Jeffrey Beall/Wikipedia CC

As thanks for his work on HB 1317, Garnett was named Advocate of the Year by Smart Approaches to Marijuana (SAM), one of the country's most prominent anti-marijuana legalization groups, which has called legalization “a public health nightmare.”

“It was a privilege to work alongside so many dedicated parents, educators and health-care providers to curb youth access to concentrates and advance critical research into how these high-potency products impact the developing brain," Garnett says in a statement to Westword. "Too many young Coloradans have experienced devastating health impacts after consuming high-potency products. I’m proud of Colorado’s well-regulated and thriving marijuana industry, and I’m proud of how we are leading the way to learn more about high-potency products. The law we passed strikes a balance to protect access for patients and keep high-potency concentrates away from kids who shouldn’t have them.”

But concentrated cannabis products and dabbing aren't usually a doctor's first recommendation to a patient, according to Dr. Peter Pryor. He says he'd prefer that his patients medicate with edibles or oral cannabis medication, but he recognizes the immediate relief that smoking or dabbing can provide by entering the bloodstream faster.

Pryor says that the provisions of HB 1317 have pushed him between a state rock and a federal hard place. If he complies with the state, he worries he's risking his medical and DEA licenses, but if he doesn't follow the new rules, he believes he's even more likely to face punishment. And if more medical marijuana doctors leave Colorado, his situation could become even tighter.

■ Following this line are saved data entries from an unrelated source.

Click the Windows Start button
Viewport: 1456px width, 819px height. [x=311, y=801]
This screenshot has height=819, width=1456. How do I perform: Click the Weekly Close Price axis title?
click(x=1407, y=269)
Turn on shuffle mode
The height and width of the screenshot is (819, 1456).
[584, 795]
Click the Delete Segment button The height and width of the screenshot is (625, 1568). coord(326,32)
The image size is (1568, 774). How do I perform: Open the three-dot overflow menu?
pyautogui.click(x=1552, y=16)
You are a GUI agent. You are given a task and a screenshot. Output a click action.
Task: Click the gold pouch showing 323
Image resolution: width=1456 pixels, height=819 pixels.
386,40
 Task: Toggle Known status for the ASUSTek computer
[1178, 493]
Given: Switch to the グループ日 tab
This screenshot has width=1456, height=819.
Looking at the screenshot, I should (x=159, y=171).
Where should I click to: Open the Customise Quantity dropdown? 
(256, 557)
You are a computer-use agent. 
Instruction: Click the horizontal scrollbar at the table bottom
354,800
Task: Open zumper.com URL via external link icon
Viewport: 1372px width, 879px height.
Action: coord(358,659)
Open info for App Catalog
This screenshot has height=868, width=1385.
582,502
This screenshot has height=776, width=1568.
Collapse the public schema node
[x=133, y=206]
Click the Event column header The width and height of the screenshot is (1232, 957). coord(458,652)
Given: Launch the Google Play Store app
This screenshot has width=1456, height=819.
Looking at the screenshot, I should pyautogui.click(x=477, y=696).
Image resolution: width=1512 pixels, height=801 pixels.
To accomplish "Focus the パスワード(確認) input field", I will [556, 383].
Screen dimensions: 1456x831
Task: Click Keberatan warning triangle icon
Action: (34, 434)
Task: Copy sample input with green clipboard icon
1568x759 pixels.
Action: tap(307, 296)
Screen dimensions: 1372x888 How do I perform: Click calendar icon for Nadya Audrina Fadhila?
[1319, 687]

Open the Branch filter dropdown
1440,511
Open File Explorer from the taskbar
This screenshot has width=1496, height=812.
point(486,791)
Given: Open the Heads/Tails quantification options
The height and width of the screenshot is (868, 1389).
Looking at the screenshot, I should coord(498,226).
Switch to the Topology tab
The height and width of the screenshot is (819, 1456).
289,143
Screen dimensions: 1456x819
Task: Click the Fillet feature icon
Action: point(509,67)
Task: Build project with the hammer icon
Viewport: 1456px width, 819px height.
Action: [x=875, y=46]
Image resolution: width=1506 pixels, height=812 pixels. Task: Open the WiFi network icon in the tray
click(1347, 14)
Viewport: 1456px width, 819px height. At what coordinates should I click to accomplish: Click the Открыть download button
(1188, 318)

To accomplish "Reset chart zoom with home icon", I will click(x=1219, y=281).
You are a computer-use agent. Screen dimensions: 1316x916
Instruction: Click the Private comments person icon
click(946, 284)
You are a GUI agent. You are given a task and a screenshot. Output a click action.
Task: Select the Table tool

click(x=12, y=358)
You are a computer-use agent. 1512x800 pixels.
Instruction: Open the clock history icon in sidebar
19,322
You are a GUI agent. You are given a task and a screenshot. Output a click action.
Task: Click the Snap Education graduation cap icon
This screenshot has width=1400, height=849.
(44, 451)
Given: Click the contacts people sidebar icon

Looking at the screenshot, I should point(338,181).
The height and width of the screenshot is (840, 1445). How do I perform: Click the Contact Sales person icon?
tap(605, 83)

"A handful of new people are coming to me, saying their doctors' offices are closed. It's hard to know why all of these things are happening, but it seems frenetic and unsure from the top down," Pryor adds.

A former emergency-room doctor, Pryor has been running his own medical marijuana practice, Doc Morrison, in Wheat Ridge since 2013. The new law has sidelined another Pryor priority: trying to legalize telemedicine for patient visits, another standard medical practice that marijuana doctors aren't allowed to use in Colorado. As the state continues dealing with waves of COVID-19, he worries that Colorado's medical marijuana program is going the wrong way for vulnerable patients, and has considered moving his practice to Montana.

"This has created all sorts of fear," he says. "I’m at the point of doing what I think is best and writing what I think is best for my patient, whether it’s at risk of my license or not. The attitude feels like they’re trying to get rid of us. There’s definitely a different feeling in the air right now. That law has a lot of specific changes, all of which seem pretty threatening if you’re a medical marijuana doctor.”